▸ TRY IT: Among the lines below, restate word for word only those from the line with "Tap the 私信 message button" through the line with "Click the PP", with both end lines kept.

Records drawn from a dataset

● ● ● ● ● ● ●

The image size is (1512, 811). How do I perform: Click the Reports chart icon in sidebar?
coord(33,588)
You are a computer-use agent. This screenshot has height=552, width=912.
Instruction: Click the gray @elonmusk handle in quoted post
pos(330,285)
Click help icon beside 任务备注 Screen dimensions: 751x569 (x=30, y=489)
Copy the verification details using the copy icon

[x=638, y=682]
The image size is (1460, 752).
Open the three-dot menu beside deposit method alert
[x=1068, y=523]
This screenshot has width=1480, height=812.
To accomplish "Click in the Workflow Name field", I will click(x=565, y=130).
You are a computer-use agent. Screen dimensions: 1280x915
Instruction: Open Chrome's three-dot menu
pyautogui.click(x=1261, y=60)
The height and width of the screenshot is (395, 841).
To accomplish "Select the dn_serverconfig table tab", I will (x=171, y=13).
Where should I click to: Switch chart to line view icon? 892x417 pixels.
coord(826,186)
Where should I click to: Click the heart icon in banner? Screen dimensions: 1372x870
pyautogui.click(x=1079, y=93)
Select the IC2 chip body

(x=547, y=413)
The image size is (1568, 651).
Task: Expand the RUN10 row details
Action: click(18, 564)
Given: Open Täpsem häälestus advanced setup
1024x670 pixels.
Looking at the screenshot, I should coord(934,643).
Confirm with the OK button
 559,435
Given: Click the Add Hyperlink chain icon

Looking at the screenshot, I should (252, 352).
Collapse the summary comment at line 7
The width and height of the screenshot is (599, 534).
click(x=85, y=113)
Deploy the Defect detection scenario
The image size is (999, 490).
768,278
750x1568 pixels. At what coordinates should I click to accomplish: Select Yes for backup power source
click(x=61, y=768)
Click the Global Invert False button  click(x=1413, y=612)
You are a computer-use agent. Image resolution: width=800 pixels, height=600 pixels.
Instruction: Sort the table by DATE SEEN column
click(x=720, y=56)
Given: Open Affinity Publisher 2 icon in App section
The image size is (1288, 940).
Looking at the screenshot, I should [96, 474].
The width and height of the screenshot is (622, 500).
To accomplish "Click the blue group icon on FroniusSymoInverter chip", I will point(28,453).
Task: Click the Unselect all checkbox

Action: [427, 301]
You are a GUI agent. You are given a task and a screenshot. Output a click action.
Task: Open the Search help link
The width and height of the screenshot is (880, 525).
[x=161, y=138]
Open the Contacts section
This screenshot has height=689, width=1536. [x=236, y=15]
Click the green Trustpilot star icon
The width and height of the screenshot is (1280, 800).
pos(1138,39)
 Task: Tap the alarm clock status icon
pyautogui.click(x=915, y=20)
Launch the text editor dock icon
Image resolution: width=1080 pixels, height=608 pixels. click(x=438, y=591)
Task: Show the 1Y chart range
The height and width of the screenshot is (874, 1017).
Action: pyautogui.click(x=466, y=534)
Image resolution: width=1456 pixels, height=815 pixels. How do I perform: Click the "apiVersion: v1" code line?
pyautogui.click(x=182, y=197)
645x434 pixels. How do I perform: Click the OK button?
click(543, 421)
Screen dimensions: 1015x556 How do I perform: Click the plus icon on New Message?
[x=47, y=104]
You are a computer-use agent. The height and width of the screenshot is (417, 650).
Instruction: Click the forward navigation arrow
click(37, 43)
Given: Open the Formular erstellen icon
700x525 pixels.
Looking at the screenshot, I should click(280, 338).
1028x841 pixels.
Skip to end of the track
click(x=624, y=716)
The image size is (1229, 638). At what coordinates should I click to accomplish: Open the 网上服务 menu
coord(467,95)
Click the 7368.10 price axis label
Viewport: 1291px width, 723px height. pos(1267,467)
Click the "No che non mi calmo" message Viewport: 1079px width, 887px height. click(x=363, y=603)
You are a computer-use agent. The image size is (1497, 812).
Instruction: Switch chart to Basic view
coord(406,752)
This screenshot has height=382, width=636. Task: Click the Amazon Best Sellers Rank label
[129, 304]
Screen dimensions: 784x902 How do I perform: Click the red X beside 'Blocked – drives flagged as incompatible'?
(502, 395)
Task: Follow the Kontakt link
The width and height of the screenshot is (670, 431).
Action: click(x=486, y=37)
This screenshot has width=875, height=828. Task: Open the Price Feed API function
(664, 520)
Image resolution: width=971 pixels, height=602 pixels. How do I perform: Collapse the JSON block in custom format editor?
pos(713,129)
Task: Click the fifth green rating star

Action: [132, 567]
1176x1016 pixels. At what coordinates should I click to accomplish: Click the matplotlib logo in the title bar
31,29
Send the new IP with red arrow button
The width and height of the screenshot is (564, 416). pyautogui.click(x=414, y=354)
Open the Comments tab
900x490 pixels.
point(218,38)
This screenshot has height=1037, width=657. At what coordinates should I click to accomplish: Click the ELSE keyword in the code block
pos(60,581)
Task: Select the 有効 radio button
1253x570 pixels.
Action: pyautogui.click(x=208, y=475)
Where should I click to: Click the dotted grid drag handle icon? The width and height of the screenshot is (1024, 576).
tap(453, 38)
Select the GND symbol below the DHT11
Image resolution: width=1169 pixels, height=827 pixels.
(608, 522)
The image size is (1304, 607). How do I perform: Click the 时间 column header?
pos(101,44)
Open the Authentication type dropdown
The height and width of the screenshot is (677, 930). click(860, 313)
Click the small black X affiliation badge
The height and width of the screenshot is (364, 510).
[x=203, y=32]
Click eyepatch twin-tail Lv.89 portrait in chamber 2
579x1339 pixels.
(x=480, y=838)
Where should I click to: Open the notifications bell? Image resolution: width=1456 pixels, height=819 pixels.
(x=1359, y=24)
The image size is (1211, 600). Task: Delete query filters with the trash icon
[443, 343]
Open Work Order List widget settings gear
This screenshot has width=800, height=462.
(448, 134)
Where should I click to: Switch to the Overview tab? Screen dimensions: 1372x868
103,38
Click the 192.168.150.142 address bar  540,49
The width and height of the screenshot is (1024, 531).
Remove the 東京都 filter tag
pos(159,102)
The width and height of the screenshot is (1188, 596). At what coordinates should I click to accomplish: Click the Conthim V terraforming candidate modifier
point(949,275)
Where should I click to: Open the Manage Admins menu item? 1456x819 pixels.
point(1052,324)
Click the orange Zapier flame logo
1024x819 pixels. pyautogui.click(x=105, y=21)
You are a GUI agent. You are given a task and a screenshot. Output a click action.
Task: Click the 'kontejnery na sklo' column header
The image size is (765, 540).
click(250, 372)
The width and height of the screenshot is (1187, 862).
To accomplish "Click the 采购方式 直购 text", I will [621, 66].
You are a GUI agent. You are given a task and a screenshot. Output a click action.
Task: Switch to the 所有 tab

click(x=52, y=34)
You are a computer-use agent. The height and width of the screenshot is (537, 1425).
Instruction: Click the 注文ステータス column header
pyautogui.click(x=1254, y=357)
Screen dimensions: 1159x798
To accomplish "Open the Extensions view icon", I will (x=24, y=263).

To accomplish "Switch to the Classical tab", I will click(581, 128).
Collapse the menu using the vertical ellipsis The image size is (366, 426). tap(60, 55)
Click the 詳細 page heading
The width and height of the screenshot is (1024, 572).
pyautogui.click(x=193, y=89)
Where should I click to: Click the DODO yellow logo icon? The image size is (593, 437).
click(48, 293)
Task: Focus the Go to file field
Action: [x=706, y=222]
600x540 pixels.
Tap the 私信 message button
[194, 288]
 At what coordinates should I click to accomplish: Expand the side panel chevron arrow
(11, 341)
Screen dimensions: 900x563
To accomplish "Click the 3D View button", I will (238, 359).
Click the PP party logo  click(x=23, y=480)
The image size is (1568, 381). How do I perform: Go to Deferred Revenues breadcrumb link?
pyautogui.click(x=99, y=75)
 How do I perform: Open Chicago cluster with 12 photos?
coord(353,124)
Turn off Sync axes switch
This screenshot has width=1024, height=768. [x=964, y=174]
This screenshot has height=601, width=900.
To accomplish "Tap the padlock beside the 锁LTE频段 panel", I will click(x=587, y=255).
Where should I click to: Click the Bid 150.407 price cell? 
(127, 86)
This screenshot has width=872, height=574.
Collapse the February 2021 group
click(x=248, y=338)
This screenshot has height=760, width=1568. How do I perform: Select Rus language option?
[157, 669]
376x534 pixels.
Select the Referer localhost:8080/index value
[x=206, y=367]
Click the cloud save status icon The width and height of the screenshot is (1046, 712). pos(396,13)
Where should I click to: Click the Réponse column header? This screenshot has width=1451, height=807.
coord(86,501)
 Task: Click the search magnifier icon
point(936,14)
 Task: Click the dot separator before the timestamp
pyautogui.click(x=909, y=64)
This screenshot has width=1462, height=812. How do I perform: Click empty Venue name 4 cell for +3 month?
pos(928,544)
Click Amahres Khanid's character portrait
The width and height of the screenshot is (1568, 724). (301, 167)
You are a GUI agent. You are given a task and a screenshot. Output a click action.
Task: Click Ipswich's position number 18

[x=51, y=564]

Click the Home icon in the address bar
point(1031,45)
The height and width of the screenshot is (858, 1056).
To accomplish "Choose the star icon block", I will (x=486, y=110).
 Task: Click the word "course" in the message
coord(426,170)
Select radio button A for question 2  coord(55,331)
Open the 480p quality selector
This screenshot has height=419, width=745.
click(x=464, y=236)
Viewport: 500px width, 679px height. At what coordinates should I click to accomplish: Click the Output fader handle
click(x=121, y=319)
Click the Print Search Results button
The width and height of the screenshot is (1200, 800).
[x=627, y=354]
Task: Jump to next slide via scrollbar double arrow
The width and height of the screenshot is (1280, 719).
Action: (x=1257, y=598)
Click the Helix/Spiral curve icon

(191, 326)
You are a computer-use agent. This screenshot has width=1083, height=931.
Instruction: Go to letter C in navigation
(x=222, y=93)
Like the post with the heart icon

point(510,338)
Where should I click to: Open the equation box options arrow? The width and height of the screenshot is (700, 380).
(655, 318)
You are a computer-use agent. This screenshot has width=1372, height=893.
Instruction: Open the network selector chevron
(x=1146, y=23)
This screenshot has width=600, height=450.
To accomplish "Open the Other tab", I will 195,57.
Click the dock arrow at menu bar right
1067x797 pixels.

● ● ● ● ● ● ●

▸ ANSWER BELOW:
Tap the 私信 message button
[194, 288]
 At what coordinates should I click to accomplish: Expand the side panel chevron arrow
(11, 341)
Screen dimensions: 900x563
To accomplish "Click the 3D View button", I will (238, 359).
Click the PP party logo  click(x=23, y=480)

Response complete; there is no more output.